● WORK REQUEST
From the listing below, output only the lines starting at the line that has "Screen dimensions: 1039x851" and ending at the line that has "Viewport: 1280px width, 769px", exactly as they appear, ends included.

##### SUPPLIED DATA

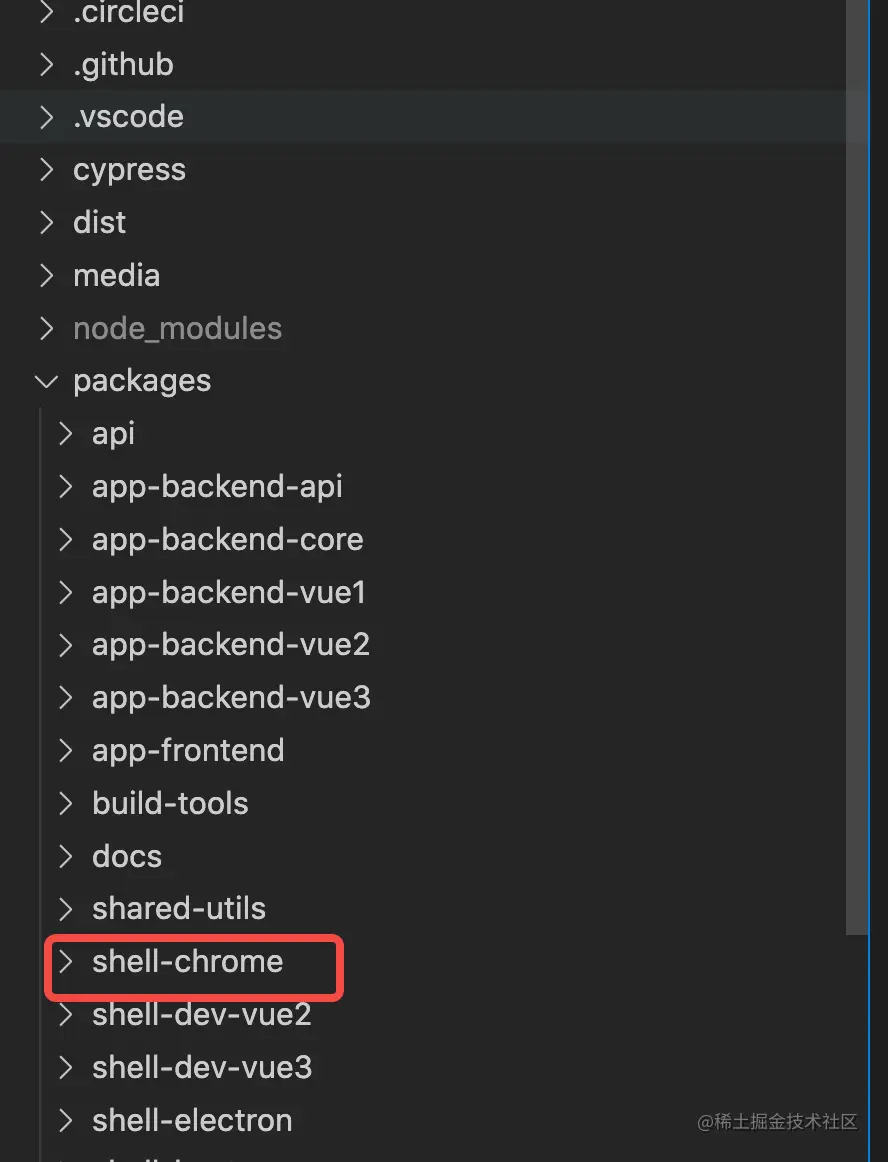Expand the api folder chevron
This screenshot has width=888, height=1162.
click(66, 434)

##########
##### SUPPLIED DATA

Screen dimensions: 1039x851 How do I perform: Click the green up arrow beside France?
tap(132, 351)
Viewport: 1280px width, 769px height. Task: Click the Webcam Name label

##########

● OUTPUT
Screen dimensions: 1039x851 How do I perform: Click the green up arrow beside France?
tap(132, 351)
Viewport: 1280px width, 769px height. Task: Click the Webcam Name label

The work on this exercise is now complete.